**Exercise description**
Your answer must be the lines from the one containing "Viewport: 373px width, 172px height." through the last line of the records below, copied exactly, with the pictures left out.

(Stored records)

+ + + + +

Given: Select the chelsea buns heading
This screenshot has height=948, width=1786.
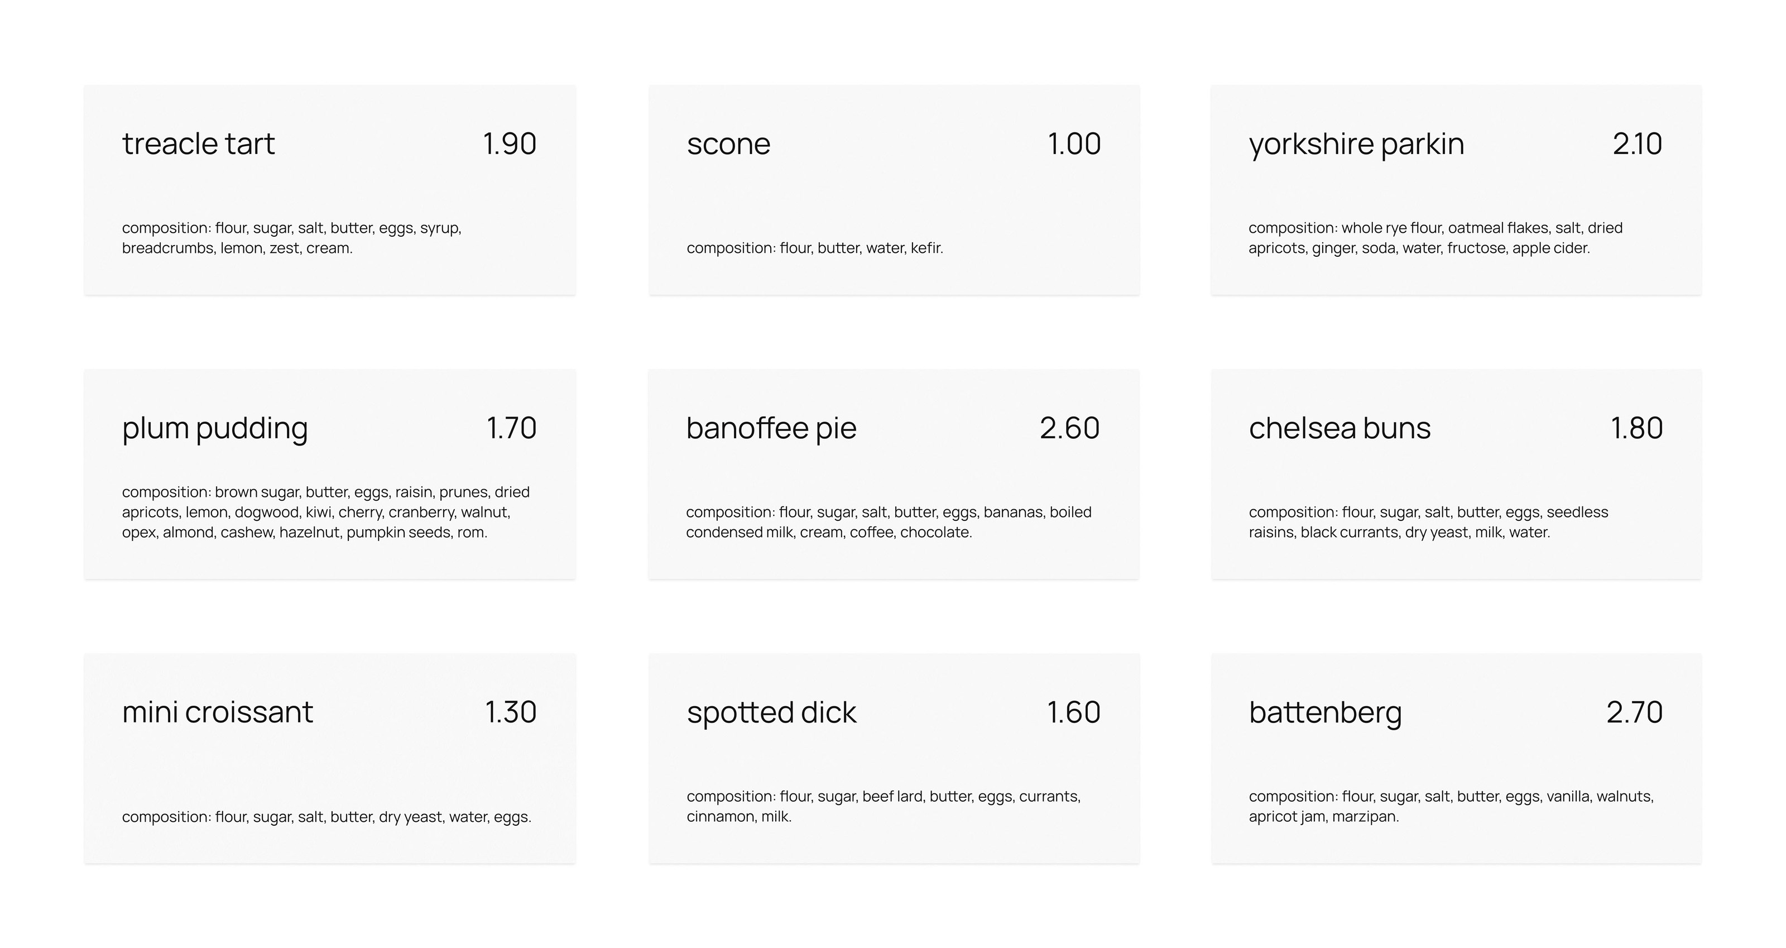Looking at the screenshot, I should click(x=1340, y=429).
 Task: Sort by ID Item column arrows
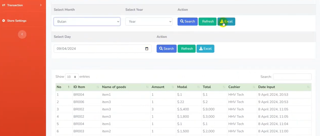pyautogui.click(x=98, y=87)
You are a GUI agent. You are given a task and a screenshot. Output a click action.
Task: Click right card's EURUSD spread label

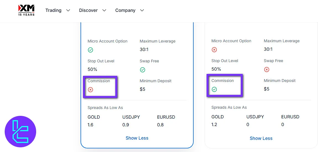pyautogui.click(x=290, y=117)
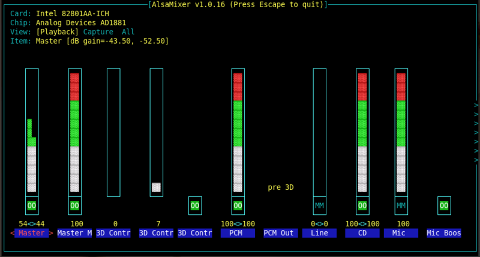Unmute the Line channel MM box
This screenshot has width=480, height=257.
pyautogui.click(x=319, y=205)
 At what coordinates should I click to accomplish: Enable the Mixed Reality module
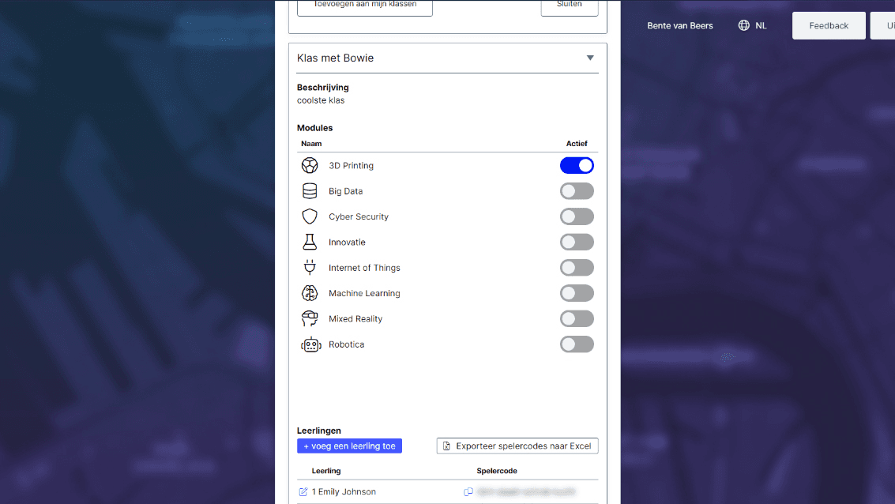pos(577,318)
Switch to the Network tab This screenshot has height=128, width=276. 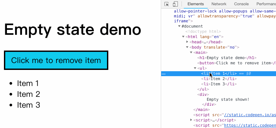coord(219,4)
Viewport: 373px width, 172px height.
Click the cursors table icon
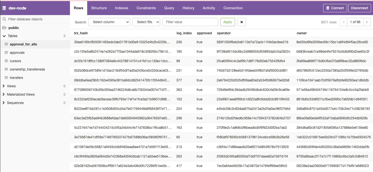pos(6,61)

+ + + + +

**Task answer**
Viewport: 373px width, 172px height.
Click the cursors table icon
pos(6,61)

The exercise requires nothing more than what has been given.